## TEXTO DE REFERENCIA
=-=-=

Política
Tierra en la boca

A partir de la polémica surgida tras la muerte de Maradona, nos preguntamos si es posible pensar desde la paradoja, sin necesidad de censurar ni castigar los afectos.
Grafiti de Diego Maradona en el barrio de La Boca, ciudad de Buenos Aires
Grafiti de Diego Maradona en el barrio de La Boca, ciudad de Buenos Aires.


Especialista en políticas de memoria
8 oct 2021 08:00

“Soy una negra de mierda, una ordinaria, una orillera, una cuchillera, el mundo me queda grande, el tiempo me queda grande, las sedas me quedan grandes, el respeto me queda enorme”.

Camila Sosa Villada

Y festejamos, como locos, desaforados, energúmenos, a los gritos, entre lágrimas. Festejamos en todo el país, en todos los rincones del mundo en los que habíamos sido condenados a huir tras la dictadura. México, España, Francia, Suecia. La radio, la tele, el teléfono fijo colectivo sonando. El Diego volaba en la cancha, sorteaba a ingleses, a alemanes, a italianos y nos elevaba de la tierra unos segundos, después de años sumidos en el auténtico averno, después de haber sido desterradas. Vimos papelitos celestes y blancos que se esparcían por todos lados. Salimos a la calle, convertidos en barriletes con alas. Y cantábamos. “Maradona no perdona; Argentina, ya sos campeón”. Cantábamos con la tristeza aún anudada en nuestras gargantas, con el miedo pegado a nuestros cuerpos, con lo ominoso de aquel otro Mundial, porque la victoria traía consigo, necesariamente, el recuerdo de aquel otro y de sus funestos partidos jugados al lado de los centros clandestinos de detención. Pero en este caso, nuestras voces ya no se mezclarían con los gritos de los torturados en la ESMA, nuestras lágrimas ya no rezumaban dolor y desasosiego, la copa ya no era levantada por Videla con su sonrisa mortal.

Para muchas de nosotras, niñas del exilio, el Diego nos trajo un poquito de tierra, de infancia, de aromas provenientes de ese extraño país que habíamos abandonado junto a nuestros padres. Algunas habíamos retornado hacía poco a la Argentina, con la llegada de la democracia; otras, en cambio, permanecíamos en el exilio, aprendiendo a no sentirnos en permanente tránsito en una tierra árida. Apenas habían pasado tres años del final de la dictadura, y en ese mágico año 86, la euforia y alegría se hacían presentes, después de tantos muertos y desaparecidos, tanta oscuridad e infamia, tantas lágrimas derramadas por la ignominia vivida.

=-=-=

## REQUISITOS DE TAREA
Prosigue el texto de referencia sobre Maradona y el exilio a continuación de su última oración.

## DATOS PROPORCIONADOS
=-=-=

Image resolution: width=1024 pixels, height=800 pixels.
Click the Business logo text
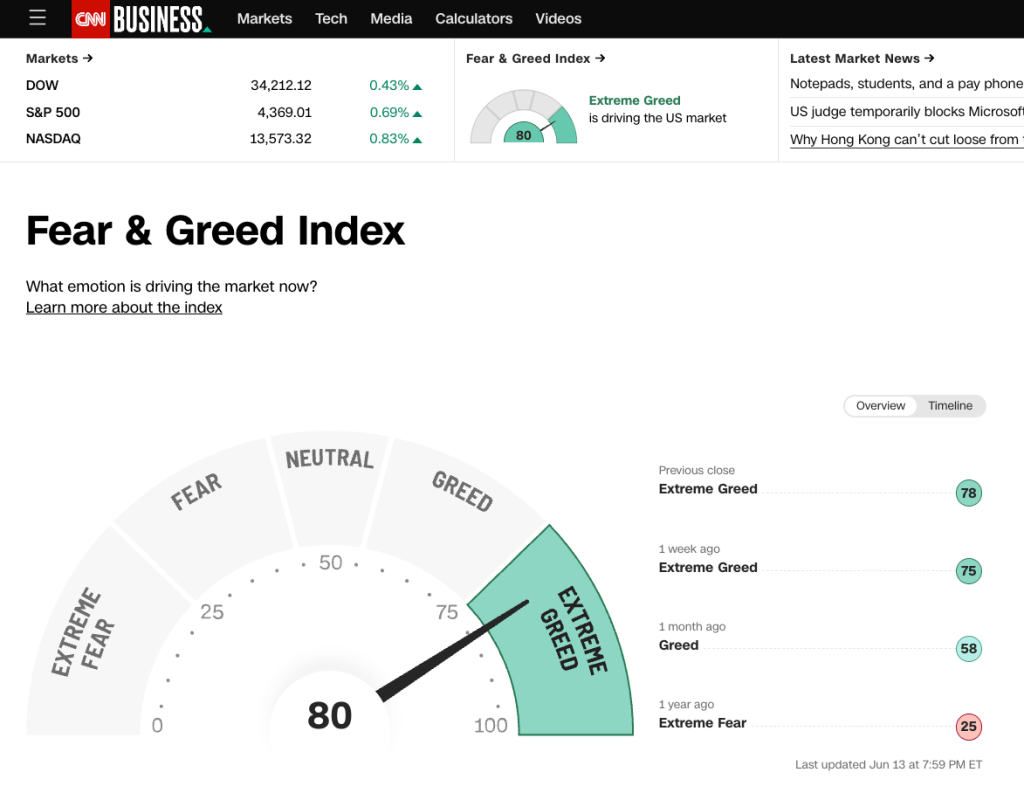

=-=-=

## RESULTADO FINAL
Diego, el Pelusa, el negrito villero, el cabecita negra, nos hizo volar y sonreír, al tiempo que pedía, de manera contundente, un minuto de silencio en todas las canchas argentinas por los 30.000. Su estela cósmica hizo que los argentinos en el exilio nos juntáramos y se sumaran los vecinos, que nuestros mayores se hicieran livianos y que nosotras los abrazáramos fuerte para que se quedaran en ese lugar de felicidad; aquella final fue como una prórroga del exilio, todavía se podía ganar.

La máquina moralista fue mutando hasta convertirse en un dispositivo colonial, clasista y racista. Si algo nos ha enseñado el feminismo, argumentaron desde sus púlpitos, es a distinguir, de manera clara y certera, que la única opresión que unifica nuestra lucha es la de género

Un 25 de noviembre, 34 años después, subía las escaleras del metro de Lavapiés para sumarme a la concentración contra las violencias machistas mientras se me caían las lágrimas por cómo me tocó la muerte del Diego. Comenzaba a llover en Madrid y me reía mientras lloraba por semejante paradoja, haciéndome cargo de mi realidad vital. Pero no paraba de llover y el polvo de tierra seca de la meseta madrileña inundó mi boca y el exilio volvió a atravesarnos. No había suelo firme bajo mis pies, sólo tierra en la boca.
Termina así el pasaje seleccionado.